● Records for the task

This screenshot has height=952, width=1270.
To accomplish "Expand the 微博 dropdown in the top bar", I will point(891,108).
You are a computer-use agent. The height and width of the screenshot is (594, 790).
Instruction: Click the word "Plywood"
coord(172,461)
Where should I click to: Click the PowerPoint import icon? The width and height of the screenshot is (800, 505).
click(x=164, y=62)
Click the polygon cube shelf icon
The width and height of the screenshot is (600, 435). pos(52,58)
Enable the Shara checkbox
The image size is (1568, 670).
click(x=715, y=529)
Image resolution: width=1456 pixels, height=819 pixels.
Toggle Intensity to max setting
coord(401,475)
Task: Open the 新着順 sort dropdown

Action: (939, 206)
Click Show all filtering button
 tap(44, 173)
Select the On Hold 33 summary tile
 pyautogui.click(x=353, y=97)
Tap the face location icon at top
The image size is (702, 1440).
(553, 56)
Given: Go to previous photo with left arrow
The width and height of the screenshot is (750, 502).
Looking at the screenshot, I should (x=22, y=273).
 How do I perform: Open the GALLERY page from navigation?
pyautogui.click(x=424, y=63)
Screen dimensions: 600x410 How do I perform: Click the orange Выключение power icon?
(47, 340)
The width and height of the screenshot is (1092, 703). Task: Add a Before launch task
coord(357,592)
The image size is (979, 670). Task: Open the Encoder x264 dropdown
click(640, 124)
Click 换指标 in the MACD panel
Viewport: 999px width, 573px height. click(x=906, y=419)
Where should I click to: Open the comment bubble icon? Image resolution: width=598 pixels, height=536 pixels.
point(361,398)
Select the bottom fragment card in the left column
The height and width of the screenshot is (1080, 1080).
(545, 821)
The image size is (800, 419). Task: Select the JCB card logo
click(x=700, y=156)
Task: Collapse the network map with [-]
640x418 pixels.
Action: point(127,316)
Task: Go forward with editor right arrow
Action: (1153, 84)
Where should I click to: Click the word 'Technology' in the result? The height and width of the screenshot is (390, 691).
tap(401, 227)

● Description of the task
All of the entries should be output exactly as they appear above.

● Result for this exercise
This screenshot has height=952, width=1270.
To accomplish "Expand the 微博 dropdown in the top bar", I will point(891,108).
You are a computer-use agent. The height and width of the screenshot is (594, 790).
Instruction: Click the word "Plywood"
coord(172,461)
Where should I click to: Click the PowerPoint import icon? The width and height of the screenshot is (800, 505).
click(x=164, y=62)
Click the polygon cube shelf icon
The width and height of the screenshot is (600, 435). pos(52,58)
Enable the Shara checkbox
The image size is (1568, 670).
click(x=715, y=529)
Image resolution: width=1456 pixels, height=819 pixels.
Toggle Intensity to max setting
coord(401,475)
Task: Open the 新着順 sort dropdown

Action: (939, 206)
Click Show all filtering button
 tap(44, 173)
Select the On Hold 33 summary tile
 pyautogui.click(x=353, y=97)
Tap the face location icon at top
The image size is (702, 1440).
(553, 56)
Given: Go to previous photo with left arrow
The width and height of the screenshot is (750, 502).
Looking at the screenshot, I should (x=22, y=273).
 How do I perform: Open the GALLERY page from navigation?
pyautogui.click(x=424, y=63)
Screen dimensions: 600x410 How do I perform: Click the orange Выключение power icon?
(47, 340)
The width and height of the screenshot is (1092, 703). Task: Add a Before launch task
coord(357,592)
The image size is (979, 670). Task: Open the Encoder x264 dropdown
click(640, 124)
Click 换指标 in the MACD panel
Viewport: 999px width, 573px height. click(x=906, y=419)
Where should I click to: Open the comment bubble icon? Image resolution: width=598 pixels, height=536 pixels.
point(361,398)
Select the bottom fragment card in the left column
The height and width of the screenshot is (1080, 1080).
(545, 821)
The image size is (800, 419). Task: Select the JCB card logo
click(x=700, y=156)
Task: Collapse the network map with [-]
640x418 pixels.
Action: point(127,316)
Task: Go forward with editor right arrow
Action: (1153, 84)
Where should I click to: Click the word 'Technology' in the result? The height and width of the screenshot is (390, 691).
tap(401, 227)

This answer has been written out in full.